Introduction to hashing and hash maps: string hash functions

Writing an adequate hash function for strings

Having seen the obvious problem of a hash function that just takes the string length as the hash code, we outlined that the general aim of a hash function can be seen as to distribute codes randomly over the entire range for given random inputs. Of course, for a given key X, the hash function must always generate the same hash code Y. But the point is that Y should essentially be a "random number across the possible range of hash codes". For typical keys, we don't want our hash codes to tend to "clump" within a certain range, or in binary terms, for certain bits of the hash code to tend to be always 0 or always 1. (If you're not familiary with binary and the way computers store numbers, it's worth looking at this site's tutorial on binary and number representation to help you understand the rest of this section.)

On the other hand, we also require our hash function to be fairly efficient. In practice, "reasonably random but quick to compute" is the tradeoff we want. For example, we'll see below that so long as a fair proportion of the bits of the hash code are random, then this randomness can be "ironed out" across all of the bits, and for most cases that's good enough.

So... back to the hash codes of strings...

Enough with the theory. Let's have a look at how the Java String class actually computes its hash codes. The algorithm goes something like his:

public int hashCode() {
  int hash = 0;
  for (int i = 0; i < length(); i++) {
    hash = hash * 31 + charAt(i);
  }
  return hash;
}

This isn't literally the code, because inside the String class, the code can access the characters of the string more efficiently than with the public charAt() method. And after it is calculated, the hash code is cached. But this is the essence of how the hash codes of Java strings are calculated.

To start with, without delving into all the details of this function, we can at least notice that:

the function takes account of the values of all the characters in the string;
on each cycle, the function involves two different operations (in fact, arguably the multiplication can be analysed as a shift plus subtract– see the section on how hash functions work) and tries to introduce interactions between different bits of successive characters that will provoke (or at least spread) randomness (we'll look at exacltly how below).

Obviously, there will be specific sets of strings where this is a bit unnecessary. For example, if all your keys were telephone numbers with the same area code, then the first few characters will be identical for each key and won't help to make the hash codes more random. Or in the case of our country names, just taking the first two letters actually differentiates many countries. But the String class can't make assumptions such as this: it has to take the generic approach to try and work with pretty much any set of strings.

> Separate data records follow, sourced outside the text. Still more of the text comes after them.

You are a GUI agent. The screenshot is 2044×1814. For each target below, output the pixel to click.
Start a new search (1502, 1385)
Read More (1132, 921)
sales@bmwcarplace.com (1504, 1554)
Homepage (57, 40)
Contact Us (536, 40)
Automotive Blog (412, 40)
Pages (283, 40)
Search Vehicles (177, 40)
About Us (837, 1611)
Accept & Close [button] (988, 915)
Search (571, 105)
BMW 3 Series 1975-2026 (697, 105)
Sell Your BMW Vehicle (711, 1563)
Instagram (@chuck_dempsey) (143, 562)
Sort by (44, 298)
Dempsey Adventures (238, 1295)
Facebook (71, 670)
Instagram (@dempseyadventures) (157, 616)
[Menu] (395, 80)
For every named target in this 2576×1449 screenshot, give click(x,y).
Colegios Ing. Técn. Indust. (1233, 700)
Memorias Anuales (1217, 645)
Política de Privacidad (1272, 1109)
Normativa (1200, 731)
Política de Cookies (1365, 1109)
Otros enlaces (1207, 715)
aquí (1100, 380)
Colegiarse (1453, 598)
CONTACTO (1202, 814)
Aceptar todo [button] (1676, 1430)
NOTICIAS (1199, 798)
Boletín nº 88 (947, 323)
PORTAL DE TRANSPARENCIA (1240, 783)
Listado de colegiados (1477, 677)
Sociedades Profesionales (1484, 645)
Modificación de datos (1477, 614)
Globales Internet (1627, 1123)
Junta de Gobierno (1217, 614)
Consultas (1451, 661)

Like any generic algorithm, this one has some worst cases. But it turns out that for many "typical" sets of strings, the algorithm used by the String class works quite well. That is, it tends to generate hash codes with reasonably random lower bits (for reasons we'll see later, those are generally the ones that count most), and irons out some of the non-randomness in the distribution of characters in the string.

In fact, it works well enough that, if you have some objects that you want to use as keys and can't think what else to use as a hash code, appending the data fields to a string and using that string as the key can sometimes be a starting point to get you past the problem temporarily, even if not the most efficient or elegant solution.

At this point, there are a couple of different routes you can take:

If you just want to take a pragmatic approach and use Strings as keys to your map data without worrying about any more of the ins and outs of hashing, then you can start using the HashMap class immediately;
If you want to use objects of your own classes as a key but without worrying too much more about the technical details of hash functions, then you can see some practical hash function guidelines and a guide to overriding the hashCde() and equals() methods, which is effectively what you need to do to "plug in" your hash function and make your class work as a hash map key.
You may wish to understand more of the technical details of how hash functions work and what the basis is behind the guidelines mentioned.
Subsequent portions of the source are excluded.